Stated task: Reproduce verbatim the lines of the material from the line containing "will (x=964, y=194)." through the line containing "will [x=99, y=311].", both lines included.

(Stored dataset items)
════════════════════
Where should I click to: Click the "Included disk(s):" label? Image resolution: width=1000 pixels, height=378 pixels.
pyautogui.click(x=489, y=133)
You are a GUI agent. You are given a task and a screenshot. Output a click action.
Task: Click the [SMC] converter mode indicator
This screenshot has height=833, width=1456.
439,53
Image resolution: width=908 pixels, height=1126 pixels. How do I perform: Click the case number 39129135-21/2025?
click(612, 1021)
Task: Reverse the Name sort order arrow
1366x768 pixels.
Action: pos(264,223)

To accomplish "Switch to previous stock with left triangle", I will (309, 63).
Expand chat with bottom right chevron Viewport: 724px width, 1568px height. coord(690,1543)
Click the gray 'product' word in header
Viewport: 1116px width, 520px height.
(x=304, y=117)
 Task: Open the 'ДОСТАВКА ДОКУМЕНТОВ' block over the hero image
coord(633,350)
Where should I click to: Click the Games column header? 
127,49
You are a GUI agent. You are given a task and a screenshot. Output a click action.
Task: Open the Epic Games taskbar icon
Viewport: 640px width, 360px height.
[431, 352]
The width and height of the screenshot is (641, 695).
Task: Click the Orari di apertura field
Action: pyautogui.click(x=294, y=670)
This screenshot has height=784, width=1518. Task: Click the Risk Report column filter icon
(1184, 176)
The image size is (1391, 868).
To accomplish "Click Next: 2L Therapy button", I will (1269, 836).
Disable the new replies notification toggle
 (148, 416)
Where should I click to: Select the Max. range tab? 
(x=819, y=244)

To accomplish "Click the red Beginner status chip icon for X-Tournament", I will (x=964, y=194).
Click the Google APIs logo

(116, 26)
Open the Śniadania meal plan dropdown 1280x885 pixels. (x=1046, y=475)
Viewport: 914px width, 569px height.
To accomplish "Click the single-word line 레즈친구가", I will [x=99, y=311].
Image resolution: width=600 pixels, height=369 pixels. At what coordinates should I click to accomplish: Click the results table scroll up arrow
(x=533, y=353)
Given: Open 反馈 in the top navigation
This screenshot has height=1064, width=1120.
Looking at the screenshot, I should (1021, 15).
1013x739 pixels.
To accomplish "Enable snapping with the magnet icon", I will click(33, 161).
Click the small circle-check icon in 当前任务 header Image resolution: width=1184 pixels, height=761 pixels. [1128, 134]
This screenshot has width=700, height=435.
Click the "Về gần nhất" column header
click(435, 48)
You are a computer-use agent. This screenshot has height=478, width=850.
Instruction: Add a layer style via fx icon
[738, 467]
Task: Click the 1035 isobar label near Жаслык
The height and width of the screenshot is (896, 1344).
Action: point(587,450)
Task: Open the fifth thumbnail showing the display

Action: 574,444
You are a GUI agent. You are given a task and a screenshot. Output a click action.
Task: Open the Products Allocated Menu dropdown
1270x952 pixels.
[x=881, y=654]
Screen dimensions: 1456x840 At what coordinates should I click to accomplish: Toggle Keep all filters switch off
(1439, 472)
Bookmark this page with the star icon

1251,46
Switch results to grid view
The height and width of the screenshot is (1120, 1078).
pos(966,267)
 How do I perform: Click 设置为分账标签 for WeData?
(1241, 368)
════════════════════
Correct answer:
To accomplish "Click the red Beginner status chip icon for X-Tournament", I will (x=964, y=194).
Click the Google APIs logo

(116, 26)
Open the Śniadania meal plan dropdown 1280x885 pixels. (x=1046, y=475)
Viewport: 914px width, 569px height.
To accomplish "Click the single-word line 레즈친구가", I will [x=99, y=311].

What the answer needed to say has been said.